--- SOURCE MATERIAL Enclosed Below ---

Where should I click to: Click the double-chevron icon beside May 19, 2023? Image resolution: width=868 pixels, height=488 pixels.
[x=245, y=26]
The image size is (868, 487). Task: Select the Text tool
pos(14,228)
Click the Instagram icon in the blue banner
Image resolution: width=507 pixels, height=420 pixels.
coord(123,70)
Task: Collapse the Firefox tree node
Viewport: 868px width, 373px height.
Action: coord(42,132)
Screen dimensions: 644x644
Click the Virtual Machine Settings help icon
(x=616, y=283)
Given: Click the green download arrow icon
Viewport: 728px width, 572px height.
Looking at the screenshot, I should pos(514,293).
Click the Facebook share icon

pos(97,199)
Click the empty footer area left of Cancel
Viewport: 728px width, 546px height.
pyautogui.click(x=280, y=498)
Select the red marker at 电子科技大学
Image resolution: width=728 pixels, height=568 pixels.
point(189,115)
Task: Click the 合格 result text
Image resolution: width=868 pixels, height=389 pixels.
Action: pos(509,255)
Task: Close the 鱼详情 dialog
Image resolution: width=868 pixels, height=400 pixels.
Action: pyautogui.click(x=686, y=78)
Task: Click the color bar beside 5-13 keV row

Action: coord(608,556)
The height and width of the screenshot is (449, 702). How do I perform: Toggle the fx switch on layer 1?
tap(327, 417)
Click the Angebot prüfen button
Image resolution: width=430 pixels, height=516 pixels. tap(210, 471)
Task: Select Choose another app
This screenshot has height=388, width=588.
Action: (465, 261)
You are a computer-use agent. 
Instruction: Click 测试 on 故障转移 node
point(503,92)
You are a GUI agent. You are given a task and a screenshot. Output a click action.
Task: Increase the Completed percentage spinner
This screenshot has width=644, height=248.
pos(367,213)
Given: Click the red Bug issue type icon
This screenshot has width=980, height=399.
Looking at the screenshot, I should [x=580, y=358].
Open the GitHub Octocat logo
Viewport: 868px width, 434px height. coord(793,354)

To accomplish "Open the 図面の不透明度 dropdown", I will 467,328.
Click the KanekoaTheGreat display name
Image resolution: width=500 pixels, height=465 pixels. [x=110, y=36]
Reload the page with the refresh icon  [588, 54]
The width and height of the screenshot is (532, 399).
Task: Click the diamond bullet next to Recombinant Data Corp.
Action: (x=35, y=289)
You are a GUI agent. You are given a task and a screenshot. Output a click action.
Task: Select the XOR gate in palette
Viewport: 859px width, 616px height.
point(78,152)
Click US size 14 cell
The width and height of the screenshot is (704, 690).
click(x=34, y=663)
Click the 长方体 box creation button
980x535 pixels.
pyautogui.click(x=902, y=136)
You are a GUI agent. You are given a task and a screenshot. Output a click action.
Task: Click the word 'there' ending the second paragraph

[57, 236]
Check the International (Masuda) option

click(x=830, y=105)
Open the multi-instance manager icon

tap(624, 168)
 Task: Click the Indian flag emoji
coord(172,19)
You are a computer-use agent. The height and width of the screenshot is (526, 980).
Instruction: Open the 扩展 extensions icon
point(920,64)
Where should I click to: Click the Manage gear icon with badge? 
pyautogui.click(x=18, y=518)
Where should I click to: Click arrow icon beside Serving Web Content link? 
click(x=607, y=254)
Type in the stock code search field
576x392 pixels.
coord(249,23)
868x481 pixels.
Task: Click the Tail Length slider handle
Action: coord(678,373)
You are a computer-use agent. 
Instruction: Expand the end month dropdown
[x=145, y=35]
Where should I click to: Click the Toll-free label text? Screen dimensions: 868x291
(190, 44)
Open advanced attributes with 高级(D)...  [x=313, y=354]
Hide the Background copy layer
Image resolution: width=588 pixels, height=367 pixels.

--- End of Enclosed SOURCE MATERIAL ---

▸ WHAT TO PRODUCE
Among the entries above, the line containing "Task: Click the 合格 result text", the line containing "Task: Increase the", and all lines between them are to be restated word for word; nothing else belongs in the reply.

▸ REPLY TO THE EXERCISE
Task: Click the 合格 result text
Image resolution: width=868 pixels, height=389 pixels.
Action: pos(509,255)
Task: Close the 鱼详情 dialog
Image resolution: width=868 pixels, height=400 pixels.
Action: pyautogui.click(x=686, y=78)
Task: Click the color bar beside 5-13 keV row

Action: coord(608,556)
The height and width of the screenshot is (449, 702). How do I perform: Toggle the fx switch on layer 1?
tap(327, 417)
Click the Angebot prüfen button
Image resolution: width=430 pixels, height=516 pixels. tap(210, 471)
Task: Select Choose another app
This screenshot has height=388, width=588.
Action: (465, 261)
You are a computer-use agent. 
Instruction: Click 测试 on 故障转移 node
point(503,92)
You are a GUI agent. You are given a task and a screenshot. Output a click action.
Task: Increase the Completed percentage spinner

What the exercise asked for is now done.